→ **Work required**
Rewrite the lines from the one containing "You are a computer-use" through the one containing "Instruction: Enable Hide Move Mouse window", substituting "Disable" for "Enable" and leaving all else unchanged.

==== Listing

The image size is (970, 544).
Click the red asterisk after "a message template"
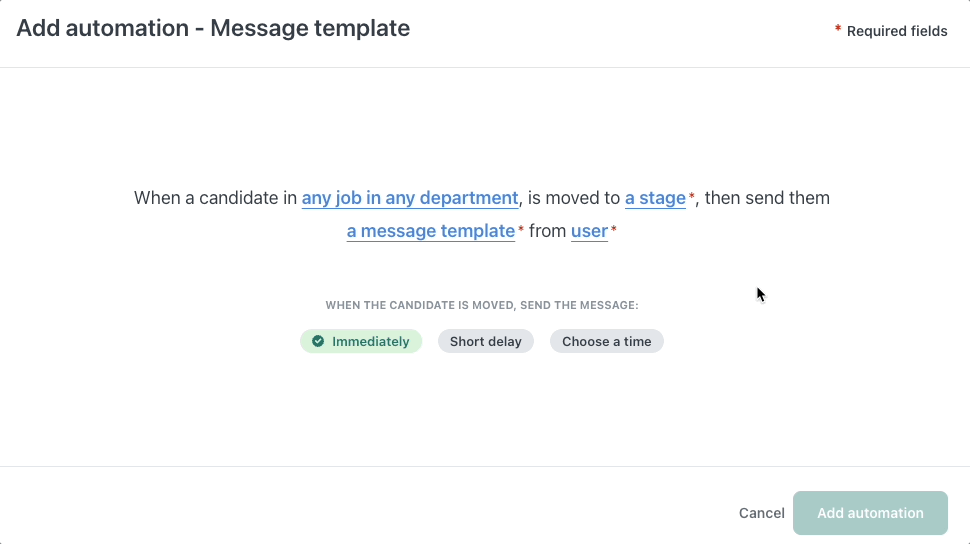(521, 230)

========
==== Listing

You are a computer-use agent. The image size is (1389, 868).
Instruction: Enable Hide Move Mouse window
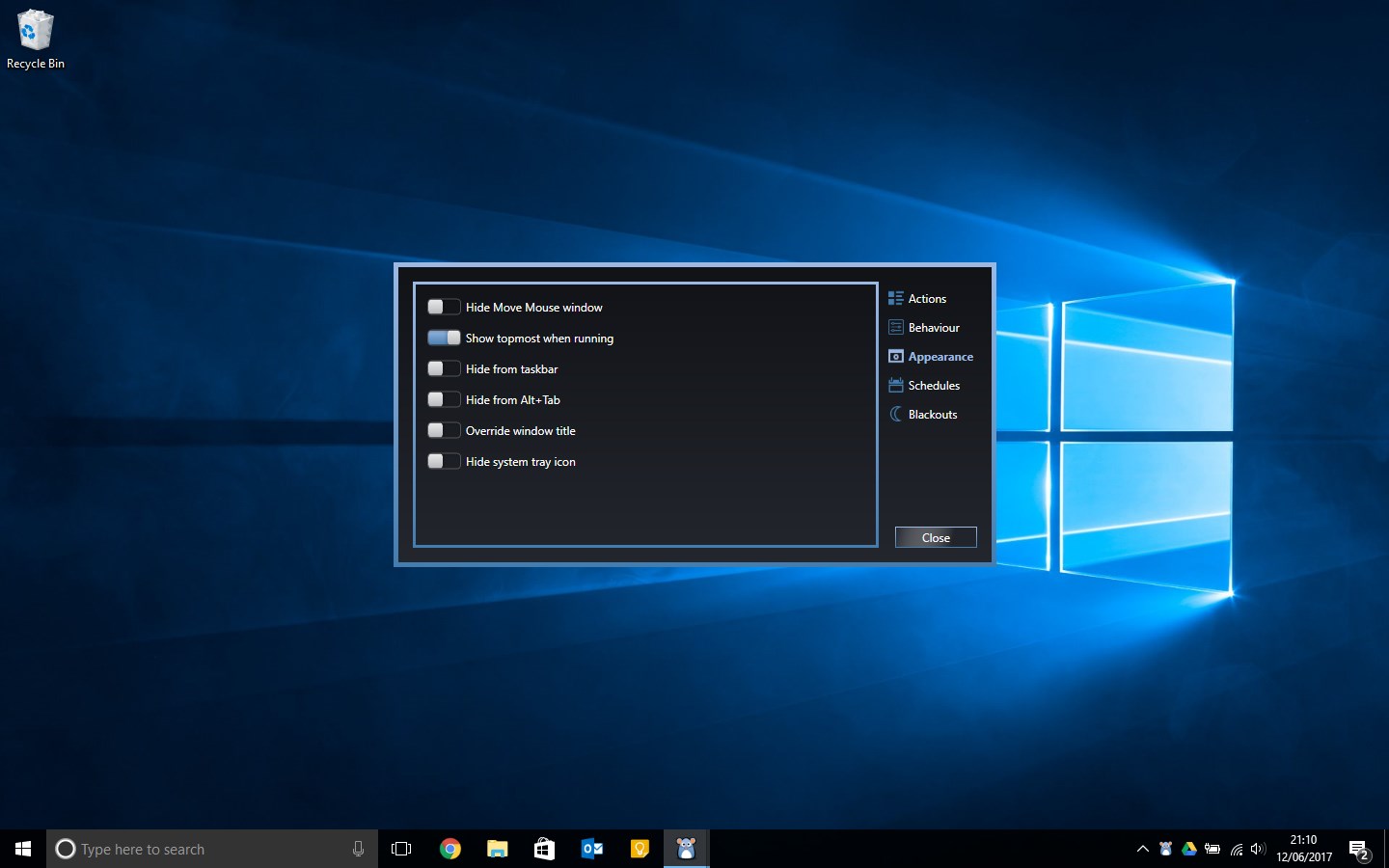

========

→ **Result for this exercise**
You are a computer-use agent. The image size is (1389, 868).
Instruction: Disable Hide Move Mouse window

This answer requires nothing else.